Toplumsal, sanatsal ve sınıfsal olarak ötekileştirilen, ayrımcılığa maruz kalan engelliler, iktidarın politikaları nedeniyle bağımlı bir yaşam sürmek zorunda kalıyor. Halkların Demokratik Partisi (HDP) Milletvekili Musa Piroğlu ile Türkiye'de engellilerin yaşadığı sorunları, yürüttükleri mücadeleyi ve iktidarın engelliler üzerinde sürdürdüğü kendisine bağımlı kılma politikalarını ilişkin ETHA'ya konuştu.

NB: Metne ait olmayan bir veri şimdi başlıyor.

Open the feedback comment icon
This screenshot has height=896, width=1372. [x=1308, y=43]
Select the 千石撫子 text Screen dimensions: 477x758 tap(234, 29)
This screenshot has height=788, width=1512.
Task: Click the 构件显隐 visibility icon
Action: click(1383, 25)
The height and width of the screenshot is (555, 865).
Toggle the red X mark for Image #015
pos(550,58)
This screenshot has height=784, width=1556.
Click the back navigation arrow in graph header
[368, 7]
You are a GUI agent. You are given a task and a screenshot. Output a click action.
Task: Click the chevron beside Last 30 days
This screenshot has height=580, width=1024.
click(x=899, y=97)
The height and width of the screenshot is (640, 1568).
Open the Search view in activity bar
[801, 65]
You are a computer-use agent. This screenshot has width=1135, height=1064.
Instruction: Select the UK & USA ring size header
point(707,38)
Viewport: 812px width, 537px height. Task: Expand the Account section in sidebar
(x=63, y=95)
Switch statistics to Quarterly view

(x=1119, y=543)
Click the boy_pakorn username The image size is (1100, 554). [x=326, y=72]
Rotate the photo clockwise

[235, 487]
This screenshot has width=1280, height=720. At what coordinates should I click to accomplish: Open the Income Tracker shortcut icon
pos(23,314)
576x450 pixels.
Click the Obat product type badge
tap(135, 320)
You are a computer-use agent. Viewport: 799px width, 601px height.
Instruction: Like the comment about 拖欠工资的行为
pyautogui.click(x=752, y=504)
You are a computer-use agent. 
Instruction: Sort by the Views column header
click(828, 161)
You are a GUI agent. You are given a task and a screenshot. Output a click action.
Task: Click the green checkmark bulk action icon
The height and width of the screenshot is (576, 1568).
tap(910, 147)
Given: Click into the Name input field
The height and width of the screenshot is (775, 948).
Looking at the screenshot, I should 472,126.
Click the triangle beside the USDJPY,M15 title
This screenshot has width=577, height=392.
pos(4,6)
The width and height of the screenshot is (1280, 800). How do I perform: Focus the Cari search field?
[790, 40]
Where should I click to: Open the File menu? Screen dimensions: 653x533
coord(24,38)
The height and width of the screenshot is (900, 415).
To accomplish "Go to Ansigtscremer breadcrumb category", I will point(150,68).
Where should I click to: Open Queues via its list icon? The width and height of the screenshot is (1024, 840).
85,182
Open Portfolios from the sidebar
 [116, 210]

3 Aralık'ta ülke çapında bir dizi eylem ve "kutlamalar" yapılacağını söyleyen Piroğlu, "Bu kutlamalar Meclis'te söz alan vekiller ve engellilere ne yazık ki sadece trajik durumlar ya da olağanüstü başarı hikayeleri sırasında yer veren basın tarafından yapılacak" dedi.

'İKTİDARIN POLİTİKASININ AMACI, ENGELLİLERİ KENDİNE BAĞIMLI KILMAK'
Engellilerin, trajik olaylar ya da büyük başarı öyküleri ile gündeme geldiğine dikkat çeken Piroğlu, "Oysa ülke nüfusunun on milyona yakınını oluşturan bir toplumsal gruptan söz ediyoruz. Engellilik meselesenin en önemli temel direği erişim meselesinin aşılamaması. İktidar bir dizi kanun çıkarmakla ve bir dizi ödenek yapmakla övünüyor. Aslında izlediği politika basit bir şekilde kendine bağımlı devlet yaptırımlarıyla ayakta kalan, devlet yardımıyla geçinen ve bu nedenle iktidara göbekten bağlı hale gelmiş bir toplumsal grup yaratmaktır" diye konuştu.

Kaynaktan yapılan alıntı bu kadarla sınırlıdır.